SUPPLIED DATA below:

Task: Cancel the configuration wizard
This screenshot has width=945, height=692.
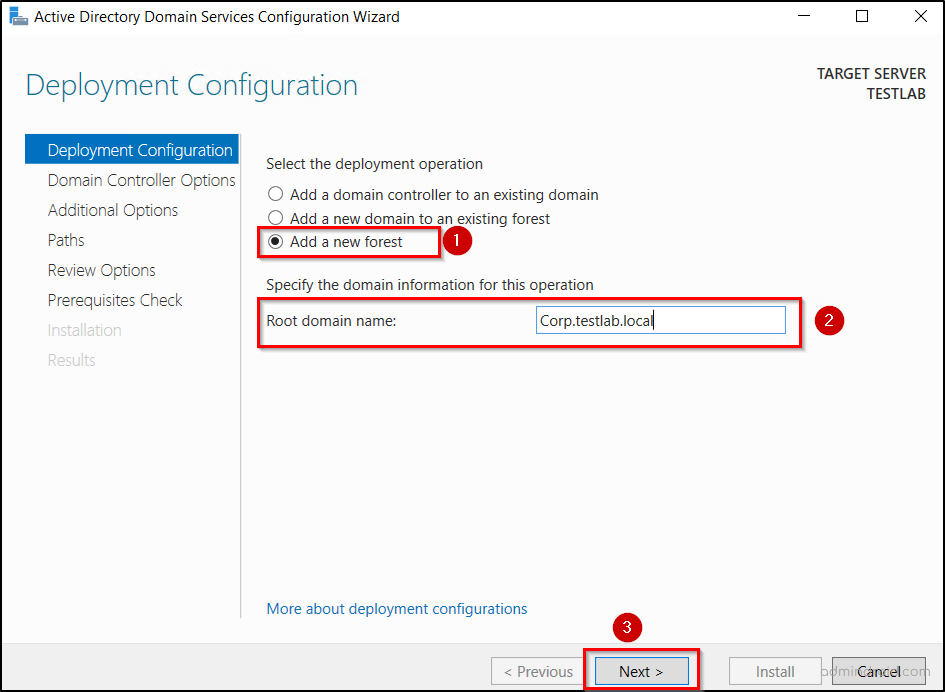Action: click(879, 671)
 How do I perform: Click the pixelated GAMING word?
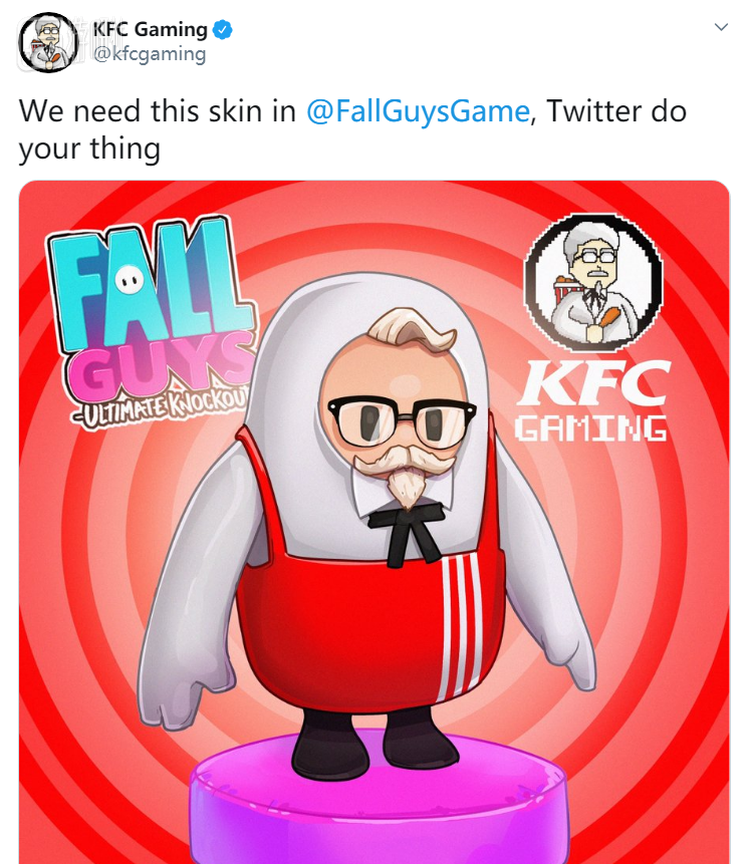point(590,429)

End of SUPPLIED DATA.

## THE TASK
Transcribe each record exactly as it stands, setting aside any pictures.

## WRITTEN SOLUTION
Task: Cancel the configuration wizard
This screenshot has width=945, height=692.
Action: click(879, 671)
 How do I perform: Click the pixelated GAMING word?
point(590,429)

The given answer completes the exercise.